Zarzuela: "regresáis magullados y cansados"
La primera parada fue el palacio de la Zarzuela. Felipe VI recibió a la plantilla con una frase que se ajustaba bastante mejor a la cara de los futbolistas que cualquier discurso épico: "regresáis magullados y cansados", según recoge Infobae.
El Rey aprovechó además para hacer una precisión que conviene no pasar por alto: España es ahora campeona del mundo masculina y femenina a la vez, sumando este título al que ganó la selección femenina en 2023.
Moncloa: Sánchez ya piensa en 2030
A las 17.28 el equipo llegó al palacio de la Moncloa, donde Pedro Sánchez les recibió en los jardines. El presidente del Gobierno se saltó el presente y se fue directo al futuro, recordando que España coorganiza el Mundial de 2030: dijo que por qué no soñar entonces con que no hay dos sin tres, y encima como país anfitrión.
Es una manera elegante de decir en voz alta lo que medio país lleva pensando desde anoche.
La rúa: dos autobuses y una ciudad en rojo
A las 17.51 salieron de Moncloa dos autobuses descubiertos rumbo a Cibeles, por las grandes avenidas del centro y entre una marea de camisetas rojas.
La fiesta en la plaza había empezado antes que los protagonistas: desde las 19.00 hubo concierto, con Aitana y Lola Índigo entre los artistas, y el equipo llegó en torno a las 21.00.
El que levantó la copa
Conviene dejar constancia de quién levantó el trofeo, porque en las fotos de dentro de veinte años eso será lo que se mire: Rodri, capitán, Balón de Oro del torneo y el futbolista alrededor del cual giró esta selección. El gol lo había marcado Ferran Torres en la prórroga.

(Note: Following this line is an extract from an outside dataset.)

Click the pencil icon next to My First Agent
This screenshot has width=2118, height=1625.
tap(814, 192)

Es un detalle que dice bastante de este equipo. La copa la levanta un centrocampista, la marca un suplente y el premio al mejor jugador se lo lleva alguien que no marcó ni un gol en toda la final.

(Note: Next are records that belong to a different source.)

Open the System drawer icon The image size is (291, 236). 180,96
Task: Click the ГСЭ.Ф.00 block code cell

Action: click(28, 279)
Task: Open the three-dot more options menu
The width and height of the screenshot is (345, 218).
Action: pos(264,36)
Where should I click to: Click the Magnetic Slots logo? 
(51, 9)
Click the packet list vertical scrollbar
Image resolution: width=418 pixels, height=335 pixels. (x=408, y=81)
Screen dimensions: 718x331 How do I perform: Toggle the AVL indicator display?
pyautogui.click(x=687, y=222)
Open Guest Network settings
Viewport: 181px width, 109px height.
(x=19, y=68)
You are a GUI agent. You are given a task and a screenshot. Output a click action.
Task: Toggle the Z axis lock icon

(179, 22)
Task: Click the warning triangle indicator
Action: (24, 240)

Lo que queda de un día así
Quedan las imágenes, que es de lo que va todo esto. Y queda una comparación inevitable con 2010, cuando la última rúa recorrió estas mismas calles con otra generación y otro fútbol.
Aquella España tardó dieciséis años en repetir. Ninguno de los que estaban hoy en el autobús tiene forma de saber si habrá una tercera, ni cuándo. Por eso, entre otras cosas, estas noches se celebran como si no fuera a haber otra.